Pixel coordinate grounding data
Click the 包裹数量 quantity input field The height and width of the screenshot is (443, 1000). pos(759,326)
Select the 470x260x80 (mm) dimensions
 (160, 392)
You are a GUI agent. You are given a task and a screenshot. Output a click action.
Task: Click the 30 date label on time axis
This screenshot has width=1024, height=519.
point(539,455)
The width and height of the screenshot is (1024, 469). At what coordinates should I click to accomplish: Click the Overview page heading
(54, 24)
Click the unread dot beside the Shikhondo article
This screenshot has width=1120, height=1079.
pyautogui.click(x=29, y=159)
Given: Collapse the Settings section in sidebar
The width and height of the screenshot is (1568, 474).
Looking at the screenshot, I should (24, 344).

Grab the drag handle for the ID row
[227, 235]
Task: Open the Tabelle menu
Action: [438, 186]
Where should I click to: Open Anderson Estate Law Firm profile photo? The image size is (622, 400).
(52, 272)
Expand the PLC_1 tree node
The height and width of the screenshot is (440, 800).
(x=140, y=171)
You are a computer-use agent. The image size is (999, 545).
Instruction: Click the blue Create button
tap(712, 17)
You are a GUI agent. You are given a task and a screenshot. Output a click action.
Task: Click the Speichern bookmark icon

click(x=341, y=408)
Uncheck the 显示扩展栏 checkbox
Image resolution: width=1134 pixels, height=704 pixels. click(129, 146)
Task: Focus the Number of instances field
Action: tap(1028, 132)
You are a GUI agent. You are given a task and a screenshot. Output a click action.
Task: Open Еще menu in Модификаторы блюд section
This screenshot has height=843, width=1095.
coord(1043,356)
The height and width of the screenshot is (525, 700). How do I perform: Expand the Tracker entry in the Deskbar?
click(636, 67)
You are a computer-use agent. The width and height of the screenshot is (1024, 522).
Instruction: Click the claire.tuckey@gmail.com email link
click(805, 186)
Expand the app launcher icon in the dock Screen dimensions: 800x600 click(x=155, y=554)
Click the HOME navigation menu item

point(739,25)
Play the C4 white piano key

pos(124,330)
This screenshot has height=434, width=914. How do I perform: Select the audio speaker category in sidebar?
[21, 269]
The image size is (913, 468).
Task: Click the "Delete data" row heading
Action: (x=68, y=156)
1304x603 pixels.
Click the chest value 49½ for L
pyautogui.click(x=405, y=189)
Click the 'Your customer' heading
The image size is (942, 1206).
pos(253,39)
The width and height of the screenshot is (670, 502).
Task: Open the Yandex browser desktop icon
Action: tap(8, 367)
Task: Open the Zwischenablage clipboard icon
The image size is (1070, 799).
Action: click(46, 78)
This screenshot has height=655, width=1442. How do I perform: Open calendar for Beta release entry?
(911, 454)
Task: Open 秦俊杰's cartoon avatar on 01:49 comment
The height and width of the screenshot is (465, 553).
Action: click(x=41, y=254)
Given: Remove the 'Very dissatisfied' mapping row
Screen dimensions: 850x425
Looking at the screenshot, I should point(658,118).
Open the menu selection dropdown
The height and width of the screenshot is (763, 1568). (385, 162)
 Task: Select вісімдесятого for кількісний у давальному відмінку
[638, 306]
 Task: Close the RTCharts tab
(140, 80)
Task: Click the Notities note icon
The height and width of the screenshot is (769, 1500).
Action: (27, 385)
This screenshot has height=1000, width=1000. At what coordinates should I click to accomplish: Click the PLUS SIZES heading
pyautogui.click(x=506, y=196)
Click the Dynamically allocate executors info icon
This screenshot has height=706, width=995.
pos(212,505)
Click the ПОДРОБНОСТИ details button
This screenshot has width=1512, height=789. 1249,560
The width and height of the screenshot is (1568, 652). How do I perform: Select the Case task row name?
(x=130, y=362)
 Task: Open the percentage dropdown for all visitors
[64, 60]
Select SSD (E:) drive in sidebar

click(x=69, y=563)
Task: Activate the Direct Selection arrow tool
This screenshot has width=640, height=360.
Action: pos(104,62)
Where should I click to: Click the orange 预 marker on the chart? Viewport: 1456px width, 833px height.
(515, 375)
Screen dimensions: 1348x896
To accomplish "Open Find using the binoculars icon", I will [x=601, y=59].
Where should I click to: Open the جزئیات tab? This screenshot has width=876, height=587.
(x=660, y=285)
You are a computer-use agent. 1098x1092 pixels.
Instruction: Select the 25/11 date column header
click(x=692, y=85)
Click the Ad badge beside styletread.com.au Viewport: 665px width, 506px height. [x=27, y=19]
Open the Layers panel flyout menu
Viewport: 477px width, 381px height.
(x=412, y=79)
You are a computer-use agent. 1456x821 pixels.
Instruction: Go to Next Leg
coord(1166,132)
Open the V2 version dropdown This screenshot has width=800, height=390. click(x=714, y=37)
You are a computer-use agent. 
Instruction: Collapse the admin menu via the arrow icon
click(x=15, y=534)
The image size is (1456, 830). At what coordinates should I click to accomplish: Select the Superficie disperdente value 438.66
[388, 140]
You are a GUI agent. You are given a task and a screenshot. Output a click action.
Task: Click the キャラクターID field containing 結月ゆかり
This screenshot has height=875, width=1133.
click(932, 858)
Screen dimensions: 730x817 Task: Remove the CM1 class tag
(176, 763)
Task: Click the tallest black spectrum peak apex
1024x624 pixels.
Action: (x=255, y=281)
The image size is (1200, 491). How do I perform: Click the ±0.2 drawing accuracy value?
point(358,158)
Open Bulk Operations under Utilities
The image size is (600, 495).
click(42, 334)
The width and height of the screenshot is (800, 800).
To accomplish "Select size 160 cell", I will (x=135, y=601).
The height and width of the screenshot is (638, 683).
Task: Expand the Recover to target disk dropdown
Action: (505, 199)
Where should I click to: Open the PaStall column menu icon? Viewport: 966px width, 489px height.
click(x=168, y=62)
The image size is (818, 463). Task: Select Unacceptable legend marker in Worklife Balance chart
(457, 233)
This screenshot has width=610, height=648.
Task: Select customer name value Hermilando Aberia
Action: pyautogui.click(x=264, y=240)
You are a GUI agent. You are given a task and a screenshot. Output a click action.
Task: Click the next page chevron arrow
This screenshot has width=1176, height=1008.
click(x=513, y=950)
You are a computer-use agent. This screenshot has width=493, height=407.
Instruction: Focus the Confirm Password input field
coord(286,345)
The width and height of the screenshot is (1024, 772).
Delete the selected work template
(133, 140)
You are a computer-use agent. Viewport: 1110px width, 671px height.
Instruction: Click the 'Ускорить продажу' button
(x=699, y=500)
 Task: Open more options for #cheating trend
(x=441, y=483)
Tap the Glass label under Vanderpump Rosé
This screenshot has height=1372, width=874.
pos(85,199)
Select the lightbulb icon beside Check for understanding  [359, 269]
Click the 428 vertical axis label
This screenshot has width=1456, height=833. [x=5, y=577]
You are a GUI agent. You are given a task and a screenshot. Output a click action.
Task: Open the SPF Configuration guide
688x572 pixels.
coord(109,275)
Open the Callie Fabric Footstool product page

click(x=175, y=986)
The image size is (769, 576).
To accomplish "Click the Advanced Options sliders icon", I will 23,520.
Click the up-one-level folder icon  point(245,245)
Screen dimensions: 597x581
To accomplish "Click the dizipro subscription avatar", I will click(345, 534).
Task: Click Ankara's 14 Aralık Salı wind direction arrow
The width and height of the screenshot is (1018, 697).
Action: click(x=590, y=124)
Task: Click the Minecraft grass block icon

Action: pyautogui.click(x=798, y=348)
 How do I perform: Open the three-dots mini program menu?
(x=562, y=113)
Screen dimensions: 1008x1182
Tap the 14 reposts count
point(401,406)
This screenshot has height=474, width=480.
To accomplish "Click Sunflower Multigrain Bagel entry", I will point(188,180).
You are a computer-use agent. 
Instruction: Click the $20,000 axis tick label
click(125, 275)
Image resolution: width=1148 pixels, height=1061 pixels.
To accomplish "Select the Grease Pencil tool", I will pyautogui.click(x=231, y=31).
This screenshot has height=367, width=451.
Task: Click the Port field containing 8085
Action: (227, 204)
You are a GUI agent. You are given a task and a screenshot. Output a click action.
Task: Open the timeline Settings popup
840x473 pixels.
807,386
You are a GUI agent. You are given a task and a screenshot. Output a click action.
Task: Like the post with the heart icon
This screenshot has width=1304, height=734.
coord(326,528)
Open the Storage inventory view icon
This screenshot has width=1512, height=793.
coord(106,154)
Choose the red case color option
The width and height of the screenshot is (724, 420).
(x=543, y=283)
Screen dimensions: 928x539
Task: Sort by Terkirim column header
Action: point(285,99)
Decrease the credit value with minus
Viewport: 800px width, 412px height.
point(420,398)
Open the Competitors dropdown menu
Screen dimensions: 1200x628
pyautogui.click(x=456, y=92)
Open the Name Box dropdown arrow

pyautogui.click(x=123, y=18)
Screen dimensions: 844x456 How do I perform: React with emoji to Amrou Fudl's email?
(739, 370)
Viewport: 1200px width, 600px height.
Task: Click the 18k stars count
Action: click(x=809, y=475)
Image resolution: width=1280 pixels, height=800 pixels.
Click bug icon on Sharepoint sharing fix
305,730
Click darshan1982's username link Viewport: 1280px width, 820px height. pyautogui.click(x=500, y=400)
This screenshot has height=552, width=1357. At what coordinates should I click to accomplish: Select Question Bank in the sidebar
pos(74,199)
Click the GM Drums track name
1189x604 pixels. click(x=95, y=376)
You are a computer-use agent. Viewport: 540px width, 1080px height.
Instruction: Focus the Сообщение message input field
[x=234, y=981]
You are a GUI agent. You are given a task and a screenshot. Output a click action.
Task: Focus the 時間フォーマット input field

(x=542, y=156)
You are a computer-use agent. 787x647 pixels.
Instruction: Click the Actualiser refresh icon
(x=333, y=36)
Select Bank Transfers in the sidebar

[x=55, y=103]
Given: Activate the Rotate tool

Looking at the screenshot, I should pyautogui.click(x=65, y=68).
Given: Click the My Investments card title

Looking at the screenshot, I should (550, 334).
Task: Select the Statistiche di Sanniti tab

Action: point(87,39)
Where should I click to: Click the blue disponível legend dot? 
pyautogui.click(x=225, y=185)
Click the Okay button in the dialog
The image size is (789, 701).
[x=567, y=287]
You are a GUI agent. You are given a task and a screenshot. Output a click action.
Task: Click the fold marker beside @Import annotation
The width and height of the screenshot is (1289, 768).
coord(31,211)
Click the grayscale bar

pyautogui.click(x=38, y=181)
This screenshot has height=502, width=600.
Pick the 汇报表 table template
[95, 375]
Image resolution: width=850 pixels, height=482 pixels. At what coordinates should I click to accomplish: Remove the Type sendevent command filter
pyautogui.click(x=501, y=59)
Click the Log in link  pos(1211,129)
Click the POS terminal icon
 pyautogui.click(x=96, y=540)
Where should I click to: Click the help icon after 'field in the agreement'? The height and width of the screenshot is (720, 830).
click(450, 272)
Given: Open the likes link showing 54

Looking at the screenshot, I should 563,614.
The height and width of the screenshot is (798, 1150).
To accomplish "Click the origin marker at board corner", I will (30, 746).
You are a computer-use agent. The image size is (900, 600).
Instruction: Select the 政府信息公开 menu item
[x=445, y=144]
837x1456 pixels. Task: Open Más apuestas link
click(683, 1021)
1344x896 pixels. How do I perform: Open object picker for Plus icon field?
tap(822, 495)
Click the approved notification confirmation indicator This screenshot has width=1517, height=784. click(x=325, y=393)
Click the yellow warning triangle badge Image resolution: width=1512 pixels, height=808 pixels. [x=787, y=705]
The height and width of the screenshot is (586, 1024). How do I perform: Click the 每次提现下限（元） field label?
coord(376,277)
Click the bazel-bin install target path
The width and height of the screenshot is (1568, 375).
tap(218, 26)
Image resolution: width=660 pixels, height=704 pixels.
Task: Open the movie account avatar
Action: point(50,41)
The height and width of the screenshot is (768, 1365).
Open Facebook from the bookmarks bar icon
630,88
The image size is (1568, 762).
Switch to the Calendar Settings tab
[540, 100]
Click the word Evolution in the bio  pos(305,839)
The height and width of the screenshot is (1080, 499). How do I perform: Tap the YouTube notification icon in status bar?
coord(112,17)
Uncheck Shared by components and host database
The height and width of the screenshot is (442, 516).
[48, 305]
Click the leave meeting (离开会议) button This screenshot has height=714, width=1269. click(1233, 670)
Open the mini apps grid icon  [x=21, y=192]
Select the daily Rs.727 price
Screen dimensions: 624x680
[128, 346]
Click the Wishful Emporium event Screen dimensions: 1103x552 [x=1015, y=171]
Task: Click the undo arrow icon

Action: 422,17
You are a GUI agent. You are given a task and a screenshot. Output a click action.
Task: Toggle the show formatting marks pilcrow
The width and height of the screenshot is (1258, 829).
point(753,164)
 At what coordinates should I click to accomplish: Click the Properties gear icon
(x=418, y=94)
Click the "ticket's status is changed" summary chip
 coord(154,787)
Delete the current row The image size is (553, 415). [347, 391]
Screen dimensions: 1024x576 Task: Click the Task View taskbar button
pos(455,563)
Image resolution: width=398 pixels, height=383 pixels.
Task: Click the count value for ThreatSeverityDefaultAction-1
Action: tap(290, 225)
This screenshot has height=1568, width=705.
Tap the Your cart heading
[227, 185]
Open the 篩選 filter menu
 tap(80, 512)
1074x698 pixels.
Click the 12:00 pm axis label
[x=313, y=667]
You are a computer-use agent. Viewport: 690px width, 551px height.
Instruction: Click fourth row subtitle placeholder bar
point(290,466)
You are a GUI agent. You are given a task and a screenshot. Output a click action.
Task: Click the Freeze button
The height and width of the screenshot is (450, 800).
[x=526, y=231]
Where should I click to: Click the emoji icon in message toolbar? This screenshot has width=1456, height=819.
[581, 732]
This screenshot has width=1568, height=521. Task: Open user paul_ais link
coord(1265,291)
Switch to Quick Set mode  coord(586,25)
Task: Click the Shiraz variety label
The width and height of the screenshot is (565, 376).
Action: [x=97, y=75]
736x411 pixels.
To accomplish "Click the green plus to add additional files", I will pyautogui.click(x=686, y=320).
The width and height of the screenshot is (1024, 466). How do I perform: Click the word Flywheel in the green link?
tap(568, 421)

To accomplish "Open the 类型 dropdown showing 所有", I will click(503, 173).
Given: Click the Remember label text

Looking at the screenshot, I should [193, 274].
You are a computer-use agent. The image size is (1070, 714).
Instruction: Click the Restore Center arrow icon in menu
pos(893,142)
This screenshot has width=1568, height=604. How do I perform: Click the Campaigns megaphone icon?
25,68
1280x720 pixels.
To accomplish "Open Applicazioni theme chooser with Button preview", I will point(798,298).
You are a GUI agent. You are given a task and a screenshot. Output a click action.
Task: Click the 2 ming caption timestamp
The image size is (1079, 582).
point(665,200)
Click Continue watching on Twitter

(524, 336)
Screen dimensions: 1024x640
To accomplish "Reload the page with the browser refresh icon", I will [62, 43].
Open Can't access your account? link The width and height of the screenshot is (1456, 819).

- **Exercise aim**:
Look back at the data above. Transcribe exactly the lines starting at the line that contains "Grab the drag handle for the ID row" and ending at the line that contains "1304x603 pixels.".

- **Response area**:
Grab the drag handle for the ID row
[227, 235]
Task: Open the Tabelle menu
Action: [438, 186]
Where should I click to: Open Anderson Estate Law Firm profile photo? The image size is (622, 400).
(52, 272)
Expand the PLC_1 tree node
The height and width of the screenshot is (440, 800).
(x=140, y=171)
You are a computer-use agent. The image size is (999, 545).
Instruction: Click the blue Create button
tap(712, 17)
You are a GUI agent. You are given a task and a screenshot. Output a click action.
Task: Click the Speichern bookmark icon

click(x=341, y=408)
Uncheck the 显示扩展栏 checkbox
Image resolution: width=1134 pixels, height=704 pixels. click(129, 146)
Task: Focus the Number of instances field
Action: tap(1028, 132)
You are a GUI agent. You are given a task and a screenshot. Output a click action.
Task: Open Еще menu in Модификаторы блюд section
This screenshot has height=843, width=1095.
coord(1043,356)
The height and width of the screenshot is (525, 700). How do I perform: Expand the Tracker entry in the Deskbar?
click(636, 67)
You are a computer-use agent. The width and height of the screenshot is (1024, 522).
Instruction: Click the claire.tuckey@gmail.com email link
click(805, 186)
Expand the app launcher icon in the dock Screen dimensions: 800x600 click(x=155, y=554)
Click the HOME navigation menu item

point(739,25)
Play the C4 white piano key

pos(124,330)
This screenshot has height=434, width=914. How do I perform: Select the audio speaker category in sidebar?
[21, 269]
The image size is (913, 468).
Task: Click the "Delete data" row heading
Action: (x=68, y=156)
1304x603 pixels.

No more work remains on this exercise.